Combine the dry mustard, Dijon mustard, and sugar to make a paste. Apply a thin layer of paste over the meat and fat surfaces of the roast, then sprinkle generously with kosher salt and freshly ground black pepper. There's no need to apply the paste or seasoning to the bone side of the roast.
Cover loosely with plastic wrap and let sit at room temperature while you fire-up the cooker.
Select The Smoke Wood
Use a modest amount of mild smoke wood to compliment the natural flavor of the meat. I used two medium-sized chunks of dry cherry wood, pecan, apple, or another fruit wood can be used if oak is not available.
There is no need to soak the wood or remove the bark before use.
Fire-Up The Cooker
Use Water In The Water Pan
Fill the water pan with cold water at the beginning of the cook to keep the cooker temperature low throughout the cooking process. There's no need to add more water during the cook.
Smoke The Rib Roast
Assemble the cooker and place the roast bone-side down on the top grate. Insert a probe thermometer in the center of the roast to monitor the internal meat temperature during cooking.
Place the lid on the cooker. Add the smoke wood to the hot coals.
Set the three bottom vents to 100% open. Open the top vent fully and leave it that way throughout the entire cook. As the cooker approaches 200°F, begin to partially close all 3 bottom vents to maintain 225-250°F. Adjust the bottom vents as needed to maintain this temperature range throughout the cooking process.
Cook the rib roast to 10-12° below the final internal temperature you want to achieve, then remove it from the cooker. For example, I wanted a final temp of 130°F for medium-rare, so I removed this roast at 118°F.
There's no need to baste or turn the meat during cooking.
━━━━━━━━
_Tasks for this exercise:_
1: Repeat the part of the rib roast text starting with "Select The Smoke" and going on through "during the cook.", substituting "hickory wood" for "cherry wood".
2: List every temperature in the rib roast text that is marked with °F.

_Input data:_
━━━━━━━━
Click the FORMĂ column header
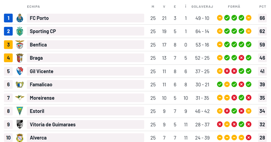click(x=234, y=7)
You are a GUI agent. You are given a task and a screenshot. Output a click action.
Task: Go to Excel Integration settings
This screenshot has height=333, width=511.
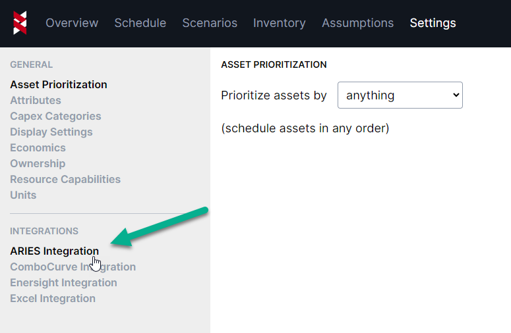(x=53, y=298)
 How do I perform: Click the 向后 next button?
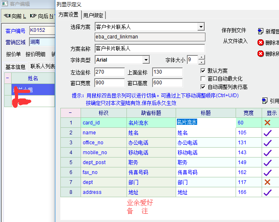click(x=43, y=16)
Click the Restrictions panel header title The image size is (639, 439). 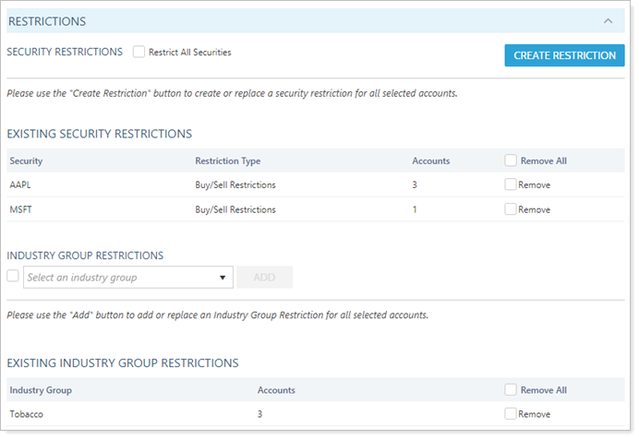(x=47, y=20)
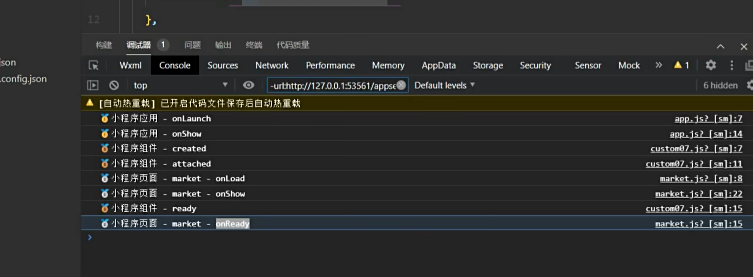The width and height of the screenshot is (753, 277).
Task: Toggle the console sidebar panel icon
Action: pyautogui.click(x=92, y=85)
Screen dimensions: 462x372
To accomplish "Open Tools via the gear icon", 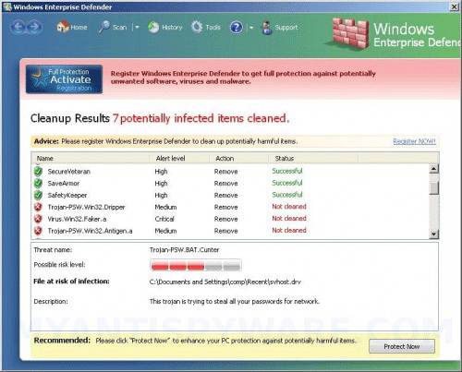I will 197,27.
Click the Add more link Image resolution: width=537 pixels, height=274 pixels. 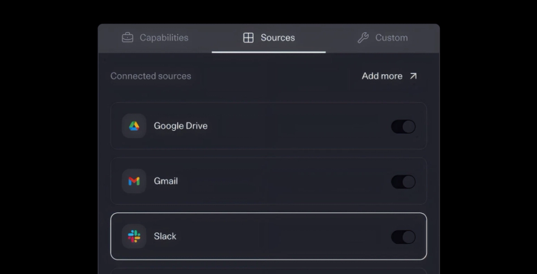[x=382, y=76]
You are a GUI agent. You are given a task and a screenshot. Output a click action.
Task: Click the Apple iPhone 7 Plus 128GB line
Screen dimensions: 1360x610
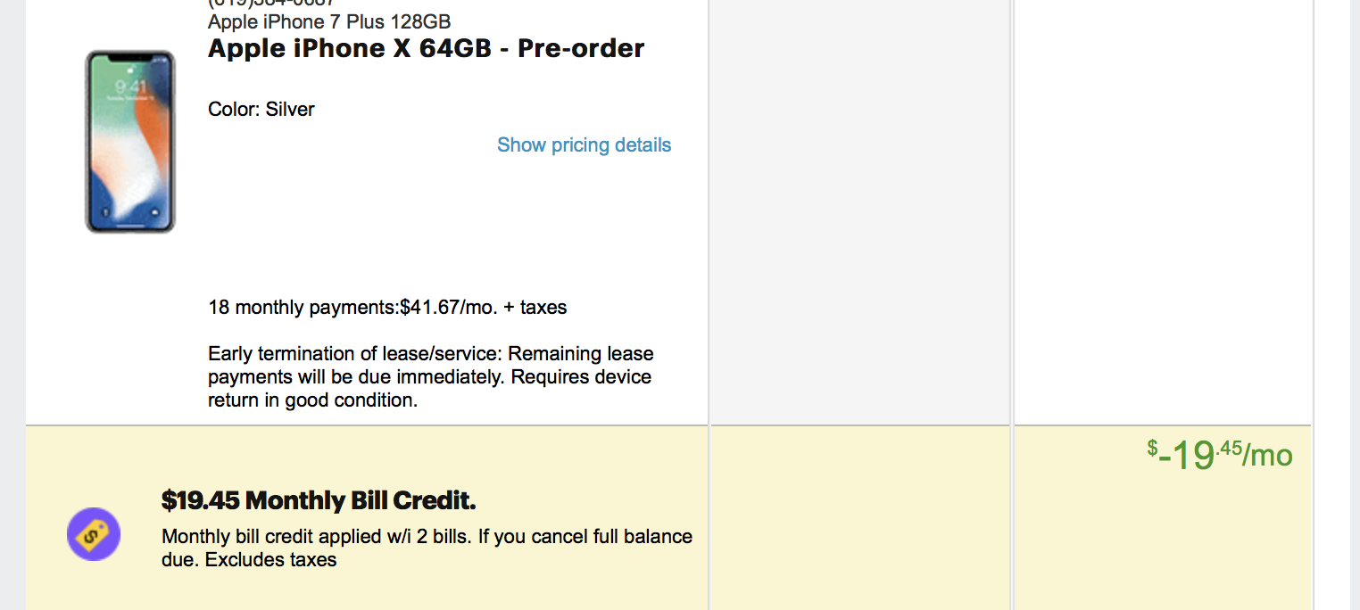point(329,21)
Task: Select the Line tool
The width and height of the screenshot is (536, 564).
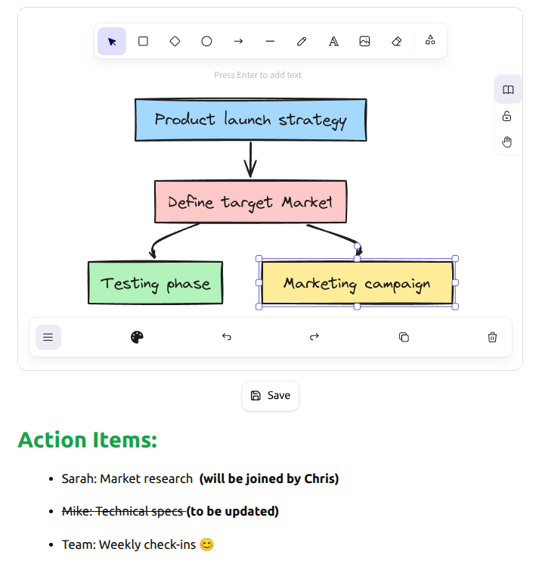Action: tap(270, 42)
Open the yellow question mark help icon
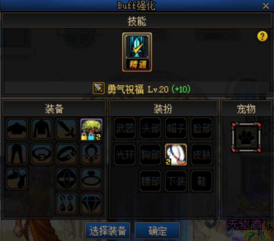Screen dimensions: 274x241 tap(262, 36)
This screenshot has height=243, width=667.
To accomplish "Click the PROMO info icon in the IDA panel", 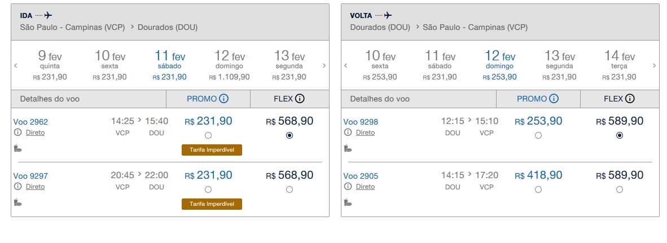I will coord(223,99).
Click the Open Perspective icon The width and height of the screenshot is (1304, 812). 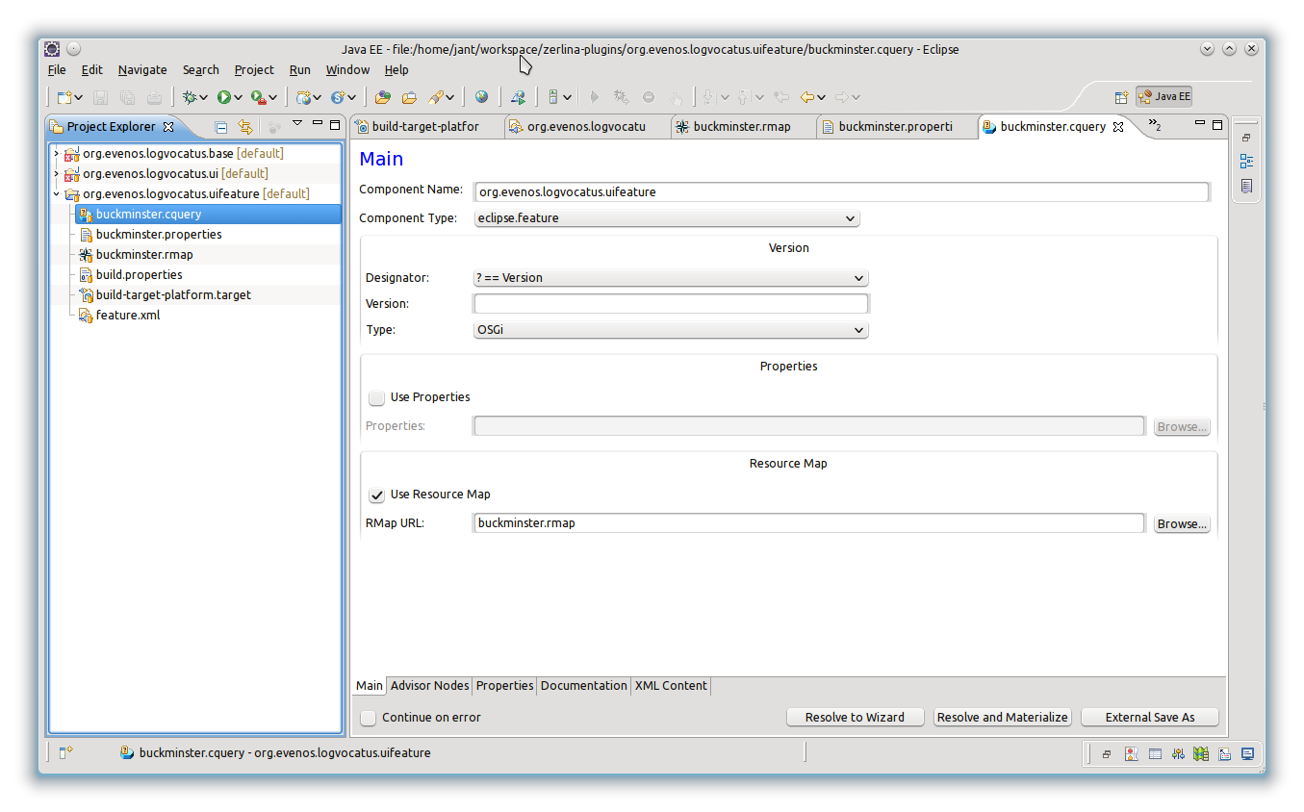pos(1121,97)
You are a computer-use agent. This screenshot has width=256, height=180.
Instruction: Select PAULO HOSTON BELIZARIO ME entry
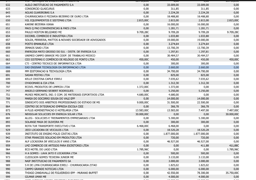(120, 32)
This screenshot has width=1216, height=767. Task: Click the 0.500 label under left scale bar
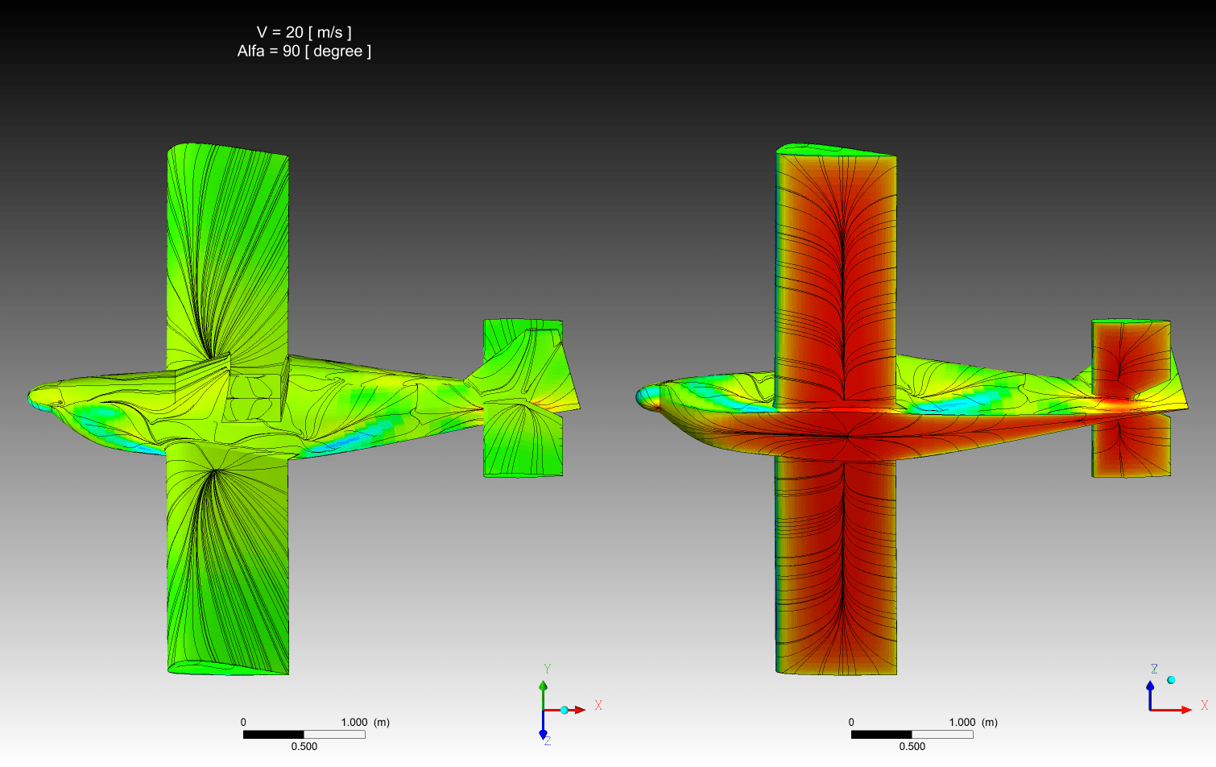tap(304, 747)
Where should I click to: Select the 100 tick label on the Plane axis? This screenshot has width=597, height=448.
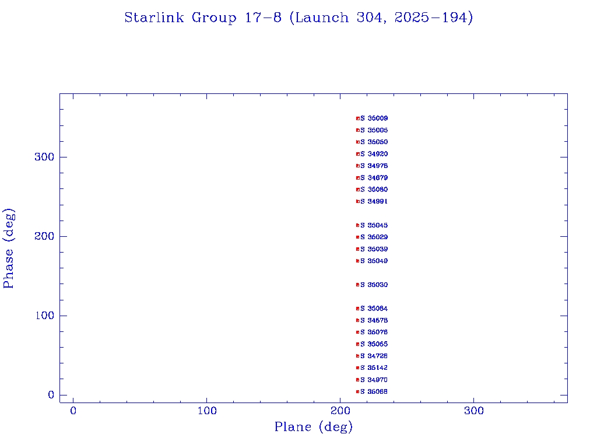[x=207, y=411]
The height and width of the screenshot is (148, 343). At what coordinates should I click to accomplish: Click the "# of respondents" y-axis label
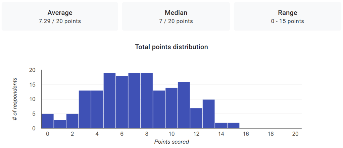15,99
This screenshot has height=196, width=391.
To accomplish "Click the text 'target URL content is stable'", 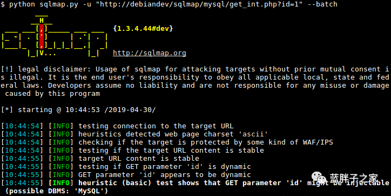I will coord(139,159).
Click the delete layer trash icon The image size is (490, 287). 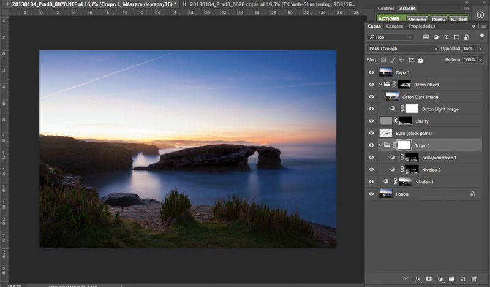click(473, 279)
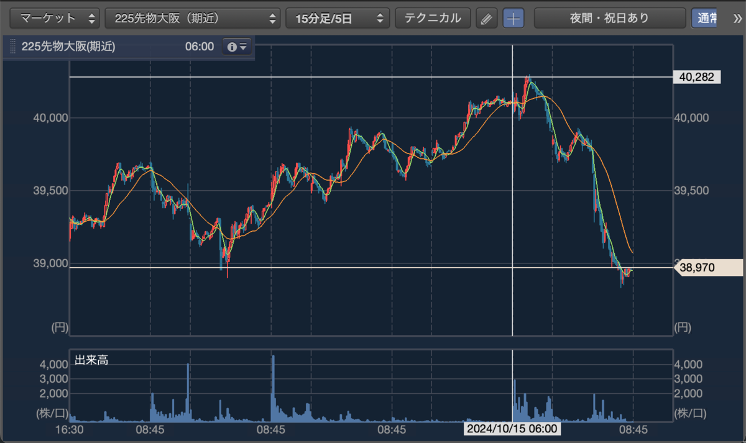Click the 225先物大阪(期近) legend title
The height and width of the screenshot is (443, 746).
pyautogui.click(x=68, y=47)
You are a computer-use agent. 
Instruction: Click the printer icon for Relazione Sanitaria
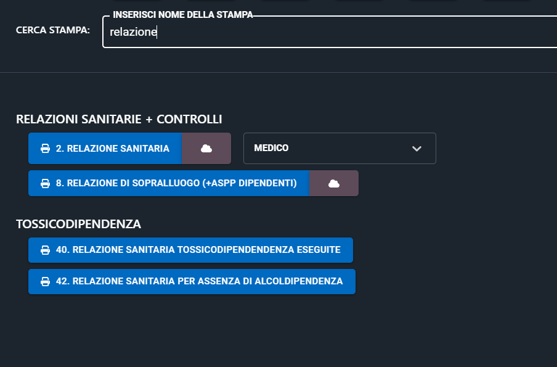click(45, 148)
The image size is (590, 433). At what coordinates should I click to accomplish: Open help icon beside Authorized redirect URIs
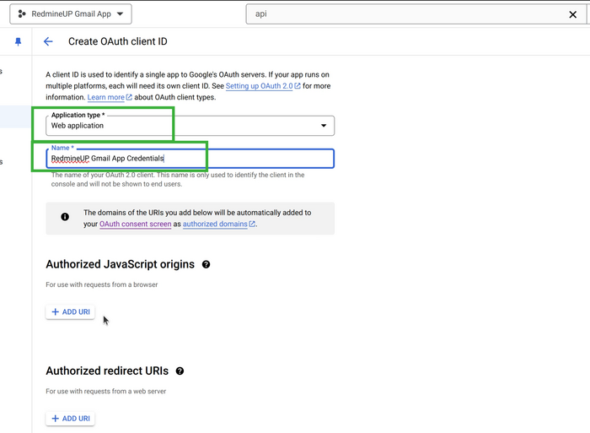click(x=180, y=371)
━━━━━━━━
_Solution set:_
1:
Select The Smoke Wood
Use a modest amount of mild smoke wood to compliment the natural flavor of the meat. I used two medium-sized chunks of dry hickory wood, pecan, apple, or another fruit wood can be used if oak is not available.
There is no need to soak the wood or remove the bark before use.
Fire-Up The Cooker
Use Water In The Water Pan
Fill the water pan with cold water at the beginning of the cook to keep the cooker temperature low throughout the cooking process. There's no need to add more water during the cook.

2: 200°F, 225-250°F, 130°F, 118°F